Using Gauss formula calculate:$\int_S x^3dydz+y^3dxdz+z^2dxdy$ where $S$ is down part of $z=x^2+y^2$ cut out with plane $z=2x$. Using divergence theorem it comes to find:$\iiint_D (3x^2+3y^2+2z)dxdydz$, where $D$ is area bounded with(after cylindrical coordinates) $-\frac{\pi}{2}\le \phi\le \frac{\pi}{2}, 0\le r\le 2\cos\phi, 2r\cos\phi\le z\le r^2$. What is left is to plug in formula. Correct?

Answer 1

I will go ahead and show all three and how we choose right orientation for different integrals so they are in sync with each another. Hope this helps for future questions too. I think you already did the first two integrals.

a) By applying divergence theorem which you already did,

Divergence = $3(x^2+y^2)+2z = 3r^2 + 2z$ in cylindrical coordinates,

$\displaystyle \int_{-\pi/2}^{\pi/2} \int_0^{2\cos\theta} \int_{r^2}^{2r\cos\theta} (3r^2 + 2z) \ r \ dz \ dr \ d\theta = \frac{11\pi}{3}$

This is flux for positively oriented surface (outward normal vector).

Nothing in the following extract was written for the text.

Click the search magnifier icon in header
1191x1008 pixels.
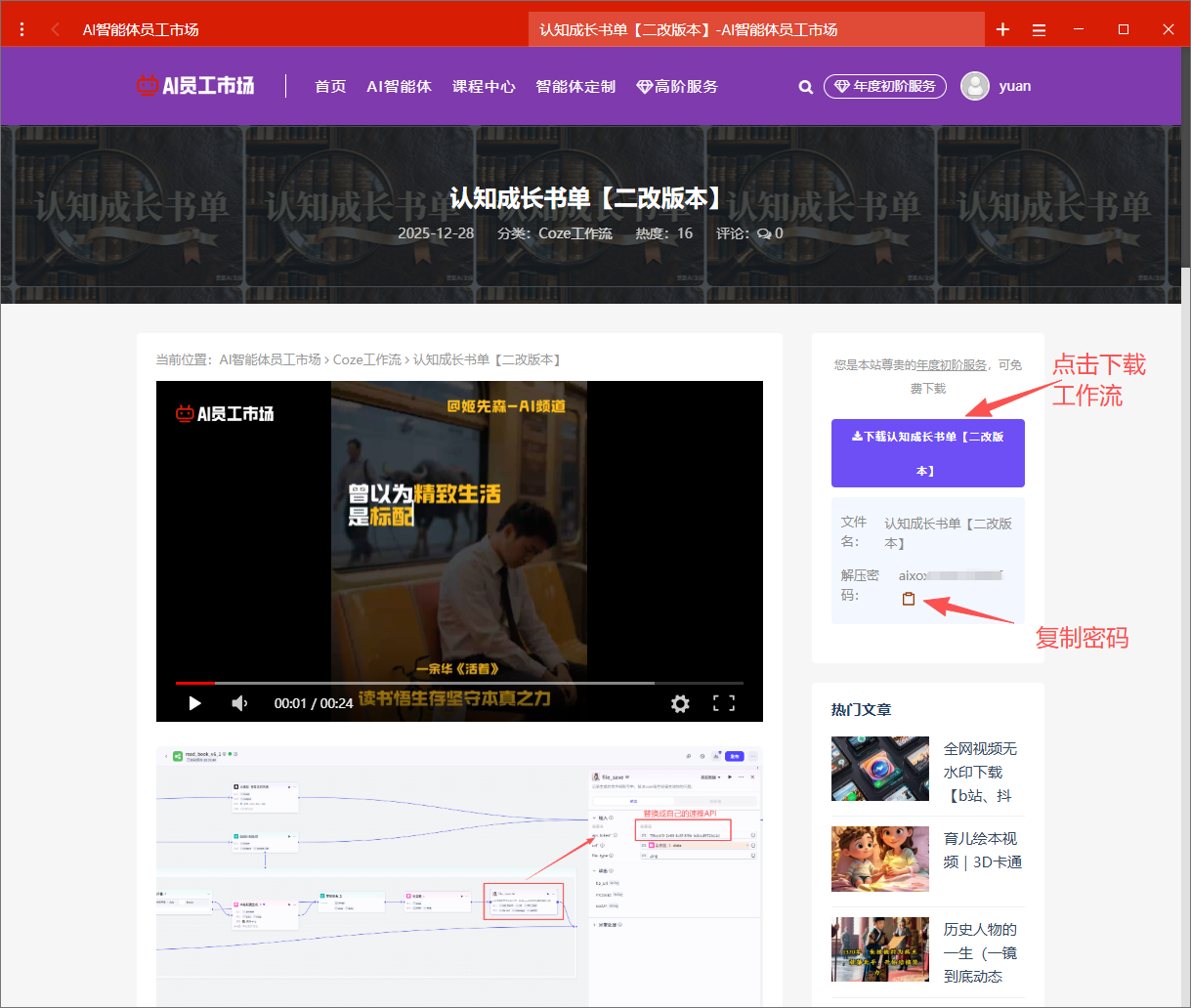coord(805,87)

b) Flux through paraboloid surface (surface integral, without applying divergence theorem), which again you mentioned you knew how to find.

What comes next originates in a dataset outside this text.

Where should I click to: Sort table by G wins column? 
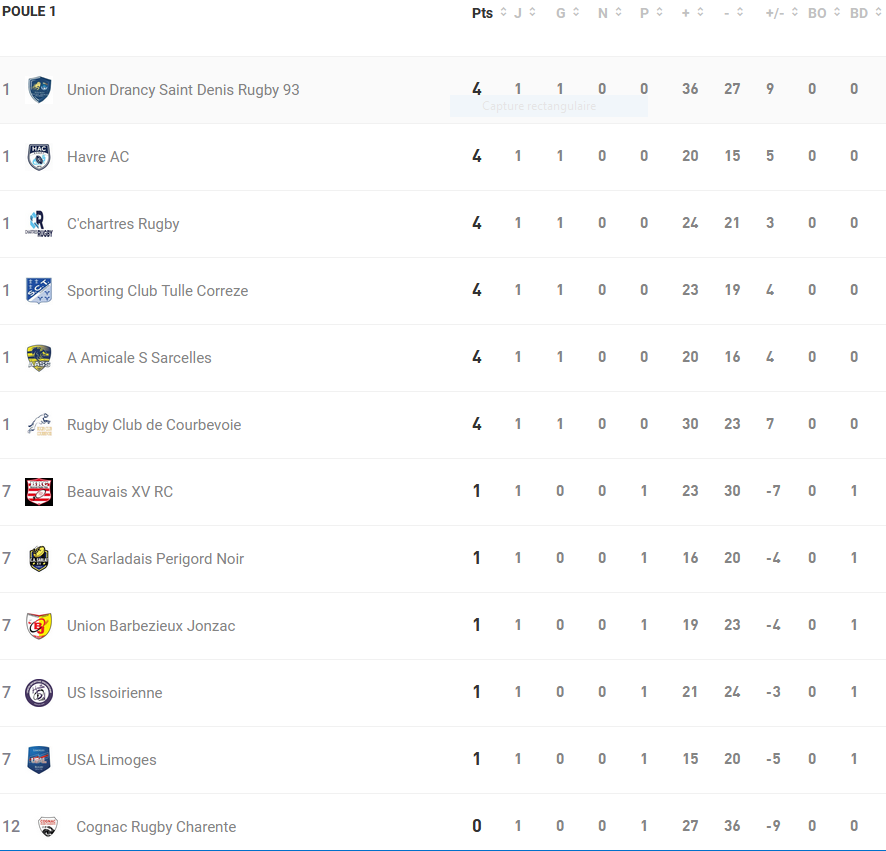coord(575,13)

Surface is $z - x^2 - y^2 = 0$, taking derivative, normal vector $(2x, 2y, -1)$ or $(-2x, -2y, 1)$. The question does not state but since here we assume outward normal vector as in (a), that would be pointing generally downward for paraboloid surface $z = x^2+y^2$. Hence we choose $(2x, 2y, -1)$ - note the sign of $z$ component.

$\vec{F} = (x^3,y^3,z^2),$ so $\vec{F} \cdot \vec{n} = 2(x^4+y^2) - (x^2+y^2)^2$ (as on the paraboloid surface $z = x^2 + y^2$)

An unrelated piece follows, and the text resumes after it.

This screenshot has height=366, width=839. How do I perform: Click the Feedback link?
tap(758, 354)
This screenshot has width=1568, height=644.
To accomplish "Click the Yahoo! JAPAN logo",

Simplifying, $\vec{F} \cdot \vec{n} = (x^2-y^2)^2$. Now the projection of paraboloid surface in $XY$ plane is the intersection of the plane and the paraboloid which is $x^2+y^2 = 2x$. In cylindrical coordinates the surface integral becomes,

$\displaystyle \int_{-\pi/2}^{\pi/2} \int_0^{2\cos\theta} r^4 \cos^2(2\theta) r dr d\theta = \frac{13\pi}{6}$.

c) Flux through the planar surface on top

Plane is $z = 2x$ and hence normal vector is $(2,0,-1)$ or $(-2, 0, 1)$. As we are finding flux for outward normal, in this case, the normal vector will be pointing upward in positive $z$ direction. So we choose $(-2, 0, 1)$.

Again $\vec{F} \cdot \vec{n} = (x^3,y^3,z^2) \cdot (-2, 0, 1) = 4x^2 - 2x^3$ (as on the plane, $z = 2x$). In cylindrical coordinates, the integral becomes,

$\displaystyle \int_{-\pi/2}^{\pi/2} \int_{0}^{2\cos\theta} (4r^2 \cos^2\theta - 2r^3 \cos^3 \theta) \ r \ dr \ d\theta = \frac{3\pi}{2}$

Now for this question, if you are not mandated to use Divergence theorem, you can go with $(b)$ as it is more straightforward. But if you are asked to use Divergence theorem, you find $(a)$ and $(c)$ and then $(b) = (a) - (c)$.